Hard Drive Access

Discussion in 'Hardware' started by Tribulattifather, Sep 28, 2004.

  1. Tribulattifather

    Tribulattifather Private E-2

    Okay....A friend has told me about when deleting something, it does not really get deleted.....Is this true? If this is, can someone tell me how I can get stuff I deleted back?
     
  2. the_master_josh

    the_master_josh Specialist

    It's true windows doesn't actually erase files when you delete them. the data is simply left on the hard drive and ignored by windows. eventually you'll defragment or something that moves around data and replaces the old data. Other than that I can't give you any other advice, except that unless you really need the data, it's probably not worth the trouble to recover the data. you could also do a search and find some other threads that might help you.
     
  3. Tribulattifather

    Tribulattifather Private E-2

    Good idea, thank you....
     
  4. Rob M.

    Rob M. First Sergeant

    Second things first -- if you're running Windows, have you checked out the Recycle Bin. That will usually let you recover anything you've deleted that hasn't been overwritten by something else -- if your Recycle Bin hasn't flushed it out because it was too old or needed the space for other things.
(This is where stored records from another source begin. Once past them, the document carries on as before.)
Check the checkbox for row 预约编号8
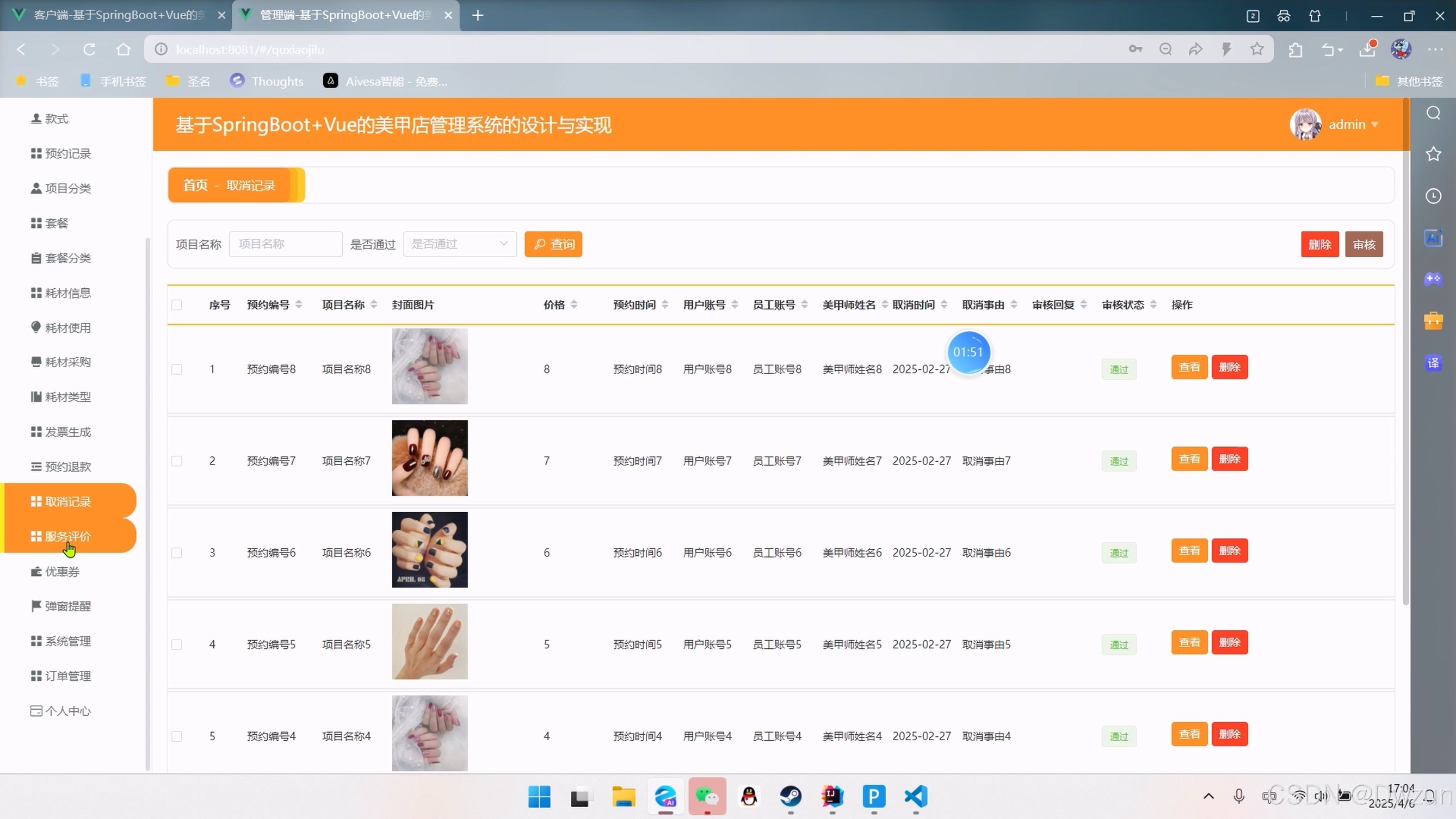This screenshot has height=819, width=1456. tap(177, 369)
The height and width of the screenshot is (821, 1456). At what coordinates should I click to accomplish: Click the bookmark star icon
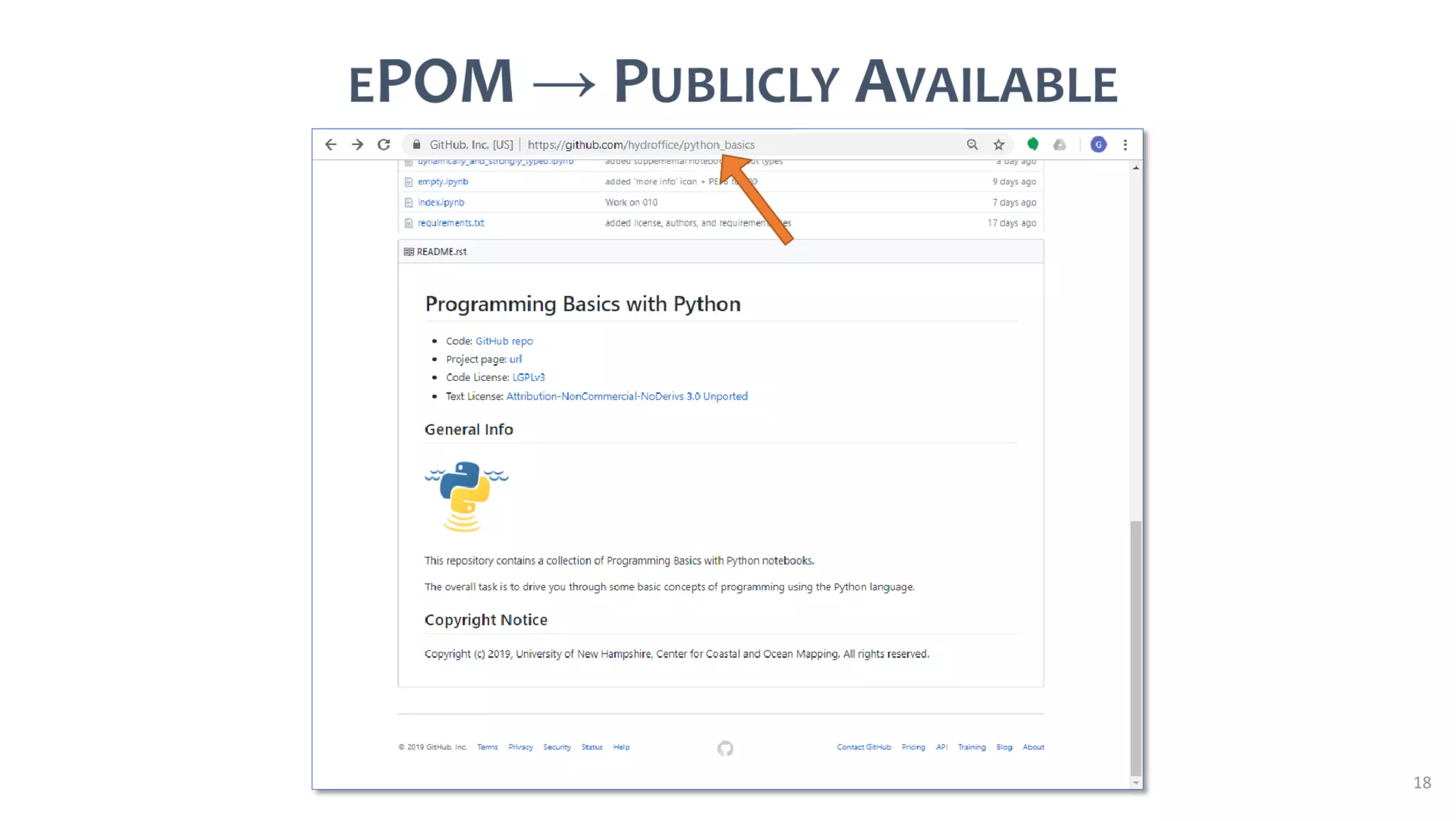point(999,144)
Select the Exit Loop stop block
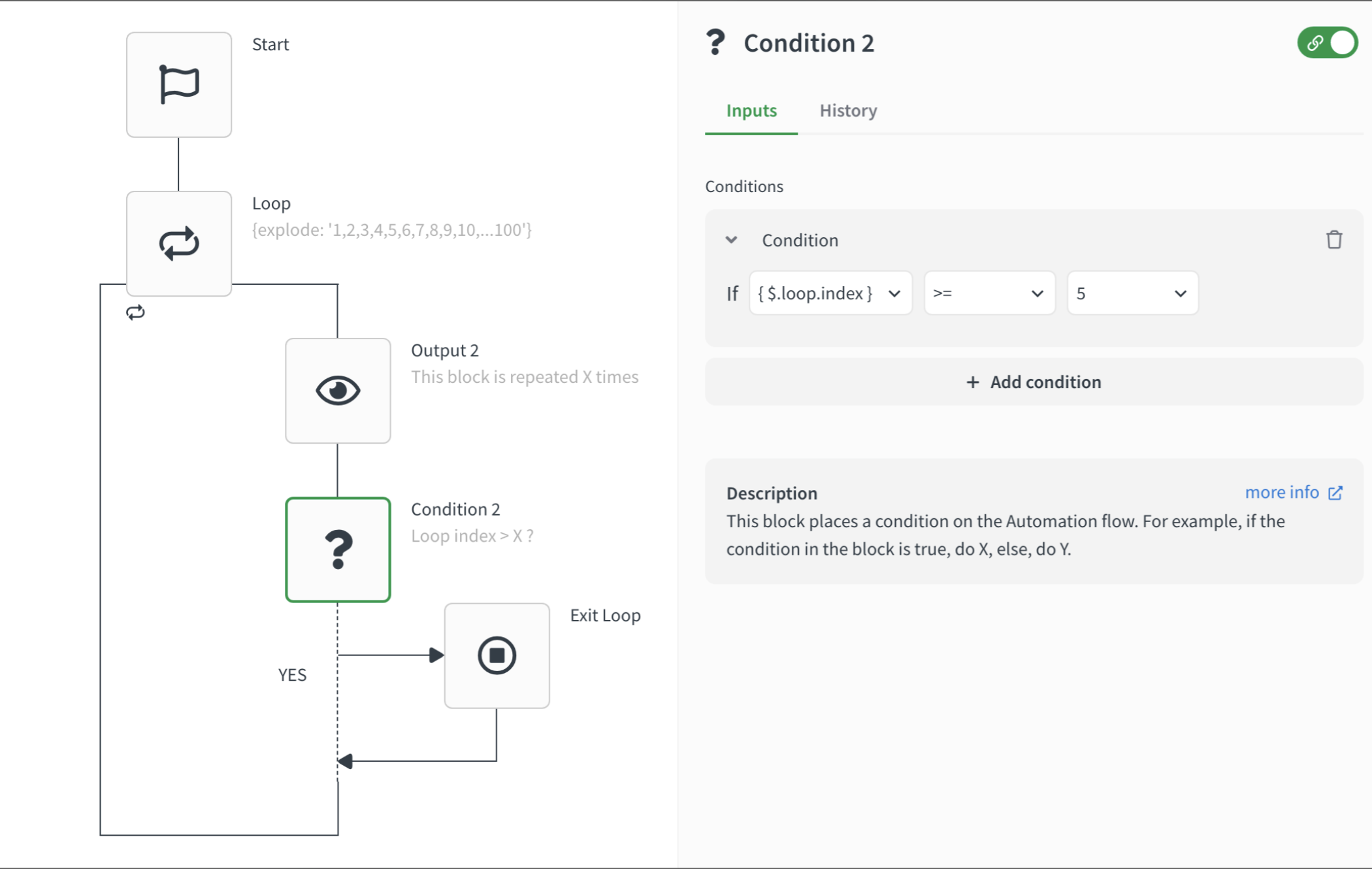Image resolution: width=1372 pixels, height=869 pixels. coord(497,655)
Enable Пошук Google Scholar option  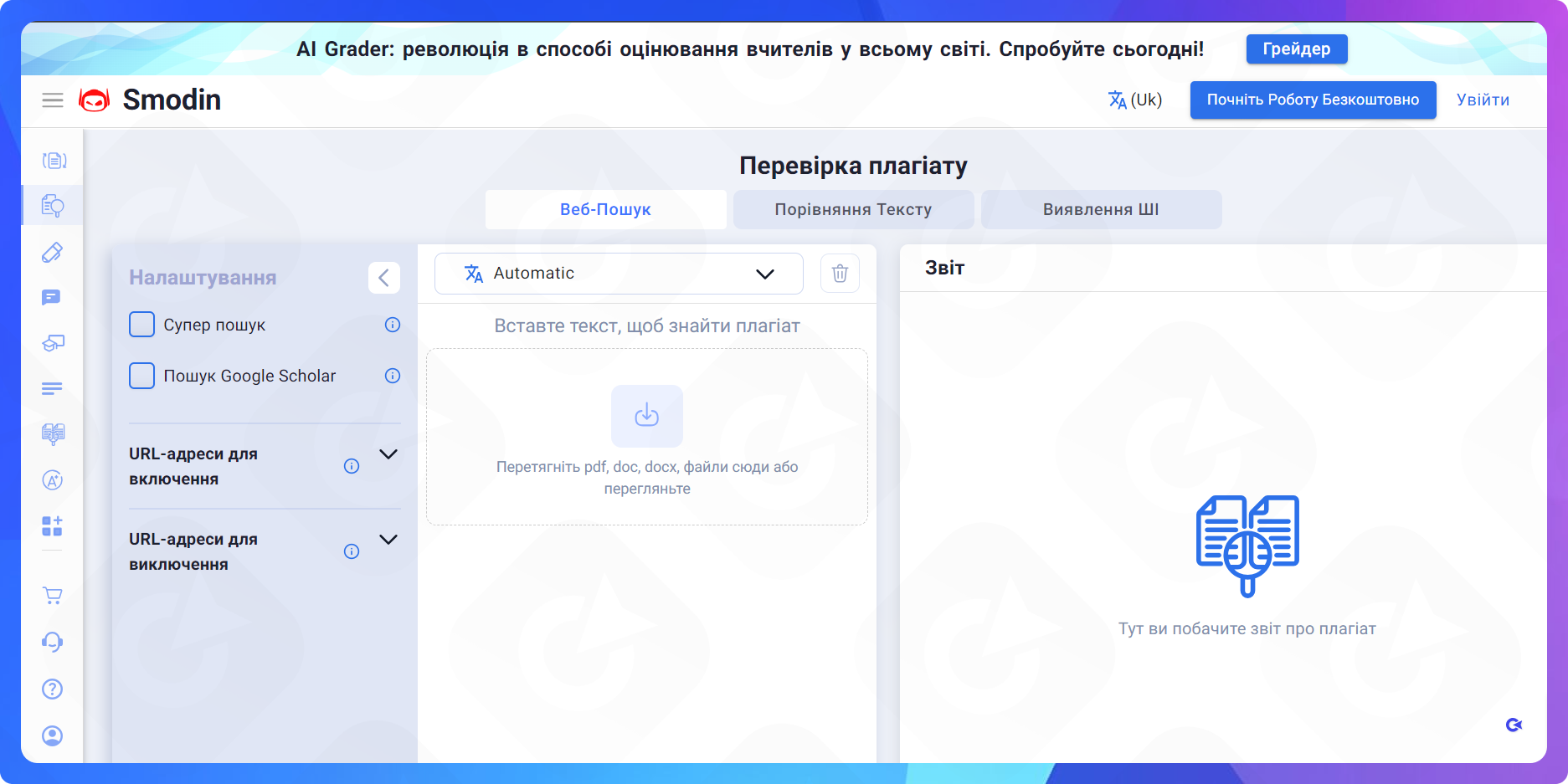pyautogui.click(x=141, y=376)
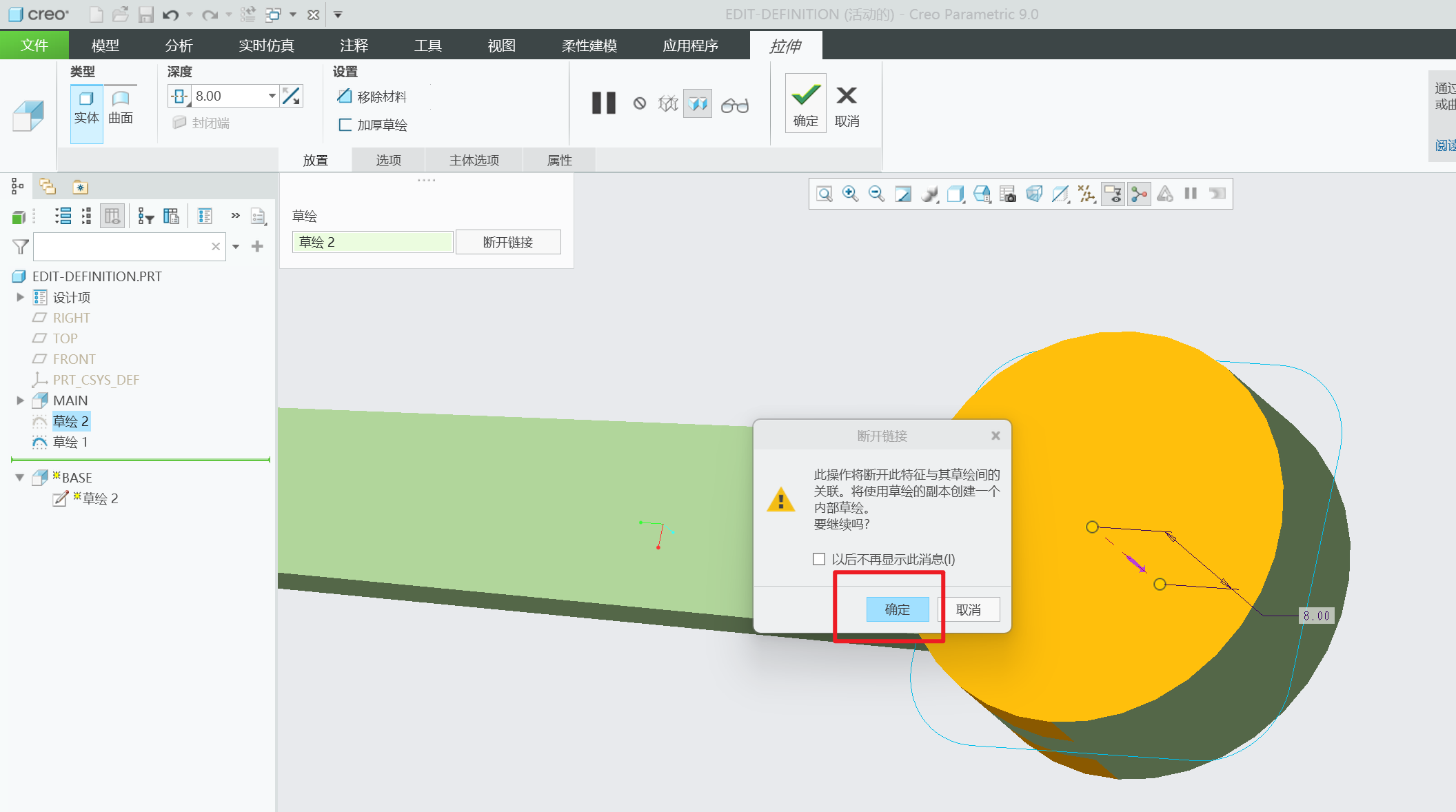
Task: Click the Refit view icon
Action: tap(825, 194)
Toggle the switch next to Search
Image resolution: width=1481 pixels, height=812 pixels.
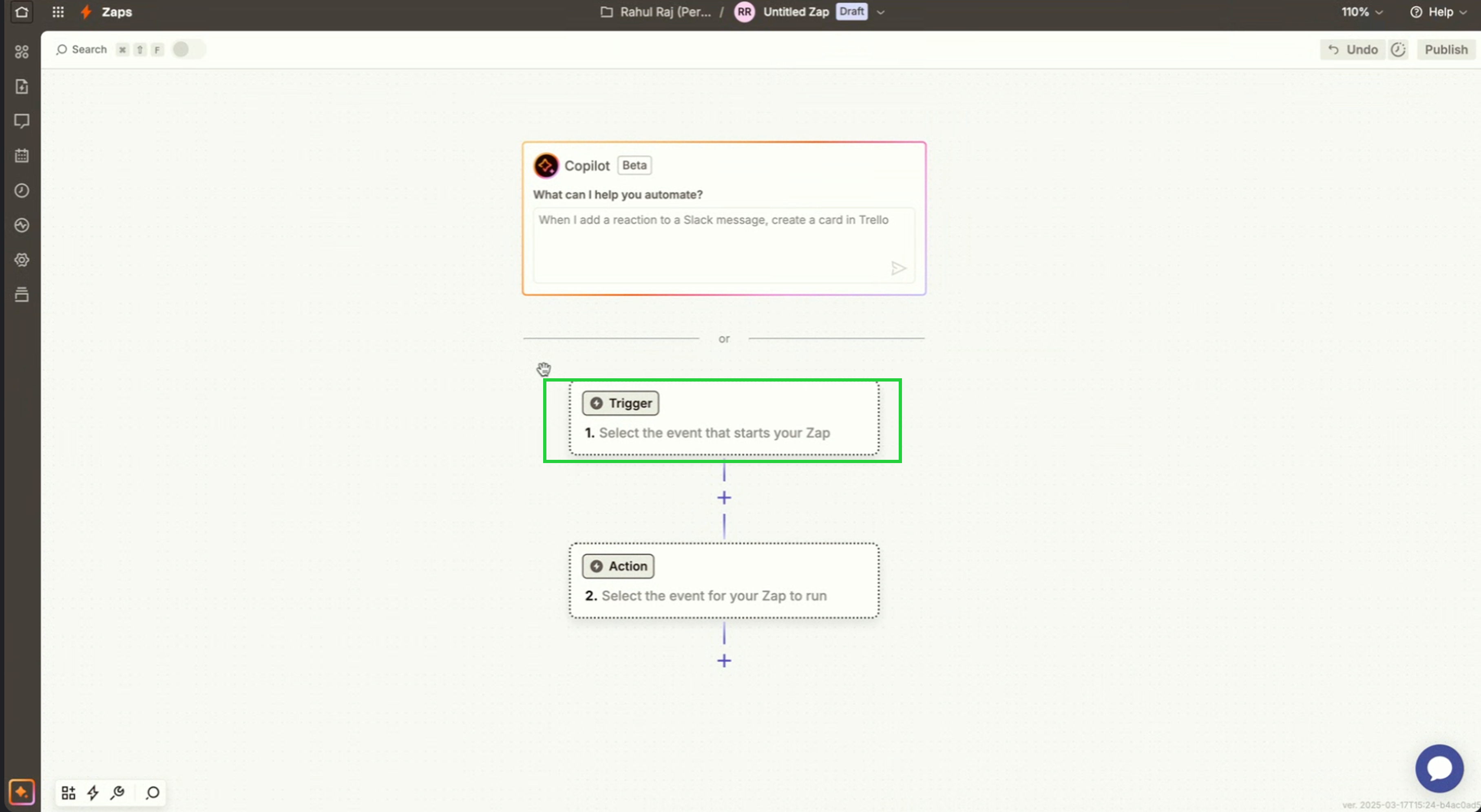click(x=188, y=49)
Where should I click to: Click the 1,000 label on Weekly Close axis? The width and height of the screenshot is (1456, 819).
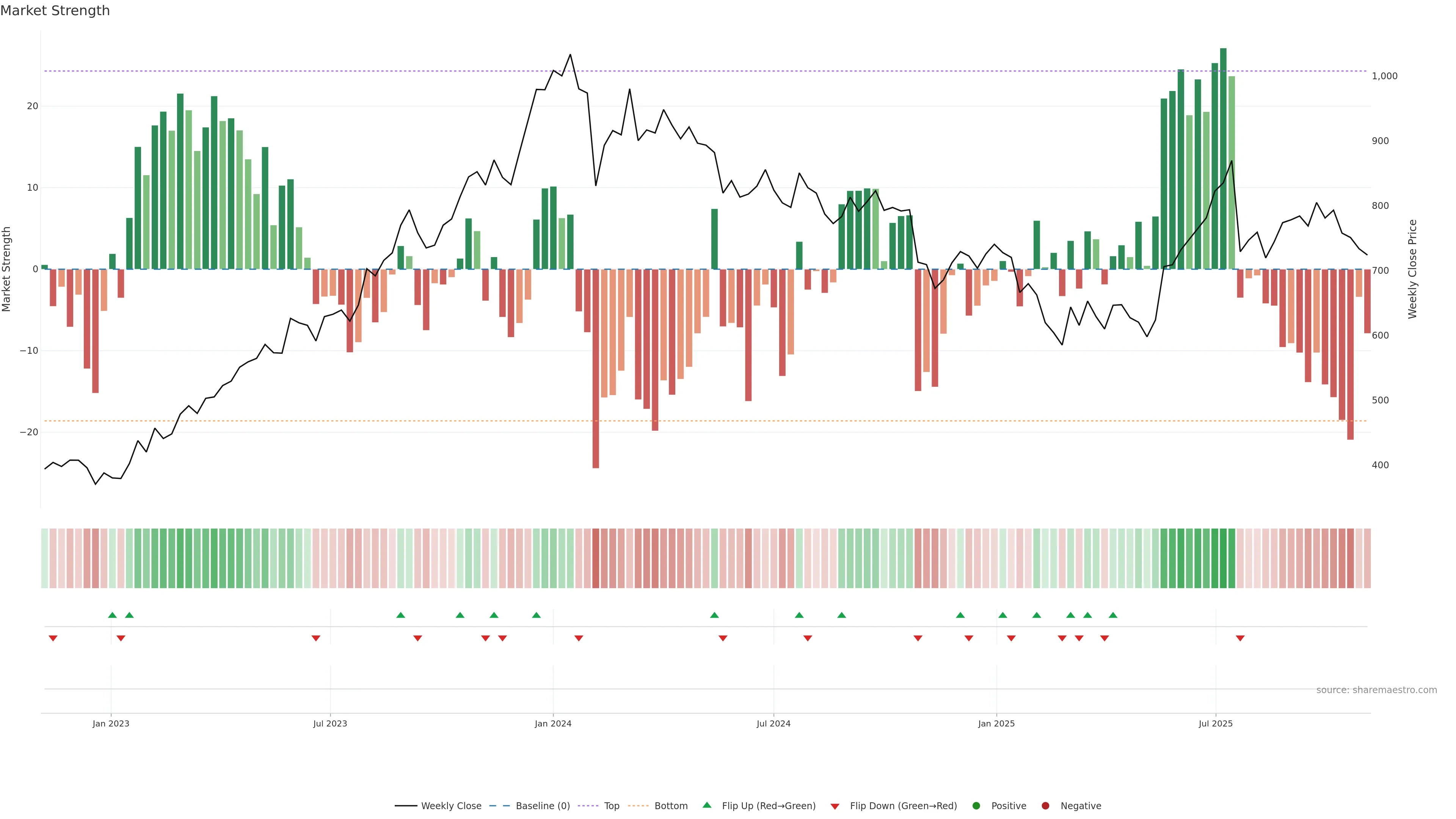[1384, 76]
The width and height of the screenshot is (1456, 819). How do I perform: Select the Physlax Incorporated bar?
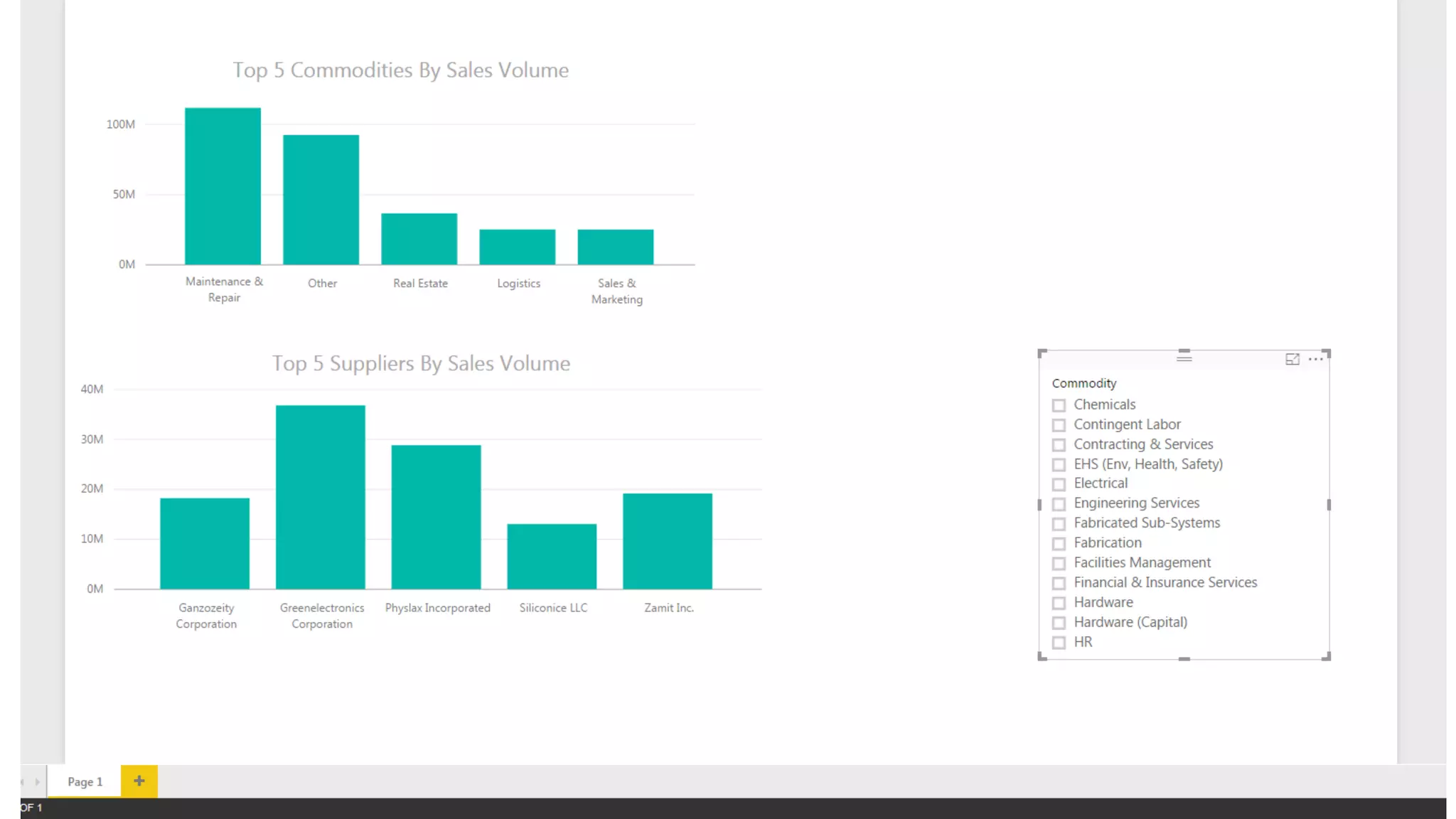(436, 517)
    First things second -- as the_master_josh said, a deleted file doesn't get erased. The operating system just marks the space occupied by that file as available, and leaves it be. Eventually, the operating system will want that space for something else, and will write another file to that space. If there's lots of space still available on the drive, the deleted file may not be overwritten for quite some time.

    the_master_josh also pointed out that recovery efforts aren't always easy. If it's been flushed from the Recycle Bin, it may still be on your hard drive, but finding it becomes quite difficult. (I don't know that it can be done with the tools that Windows provides, and I doubt it.)Recovery is harder still if the file was not written to contiguous clusters on your disk -- which is one reason to defragment your drive regularly. Even if the deleted file is in contiguous clusters, you'll probably need a sector editor to find the file and recover it. Using that tool needs care and expertise -- which is why Microsoft does not provide it with Windows. It's not hard to trash a disk with a sector editor if you don't know what you're doing.
     
  5. Toke

    Toke MajorGeek

    Ummm i had this problem a while ago and tried all sorts of recovery tools and the best one i found was R-Studio. They do a FAT and a NTFS version. I manged to get quite a lot back although the MP3 music ones caused complications as say a folder containg a 14 track album was retrieved with any 14 tracks that was retreivable from the lost amount. So I ended with quite a jumble, but its worth a try. data recovery was a lot more succesful although progs did not return.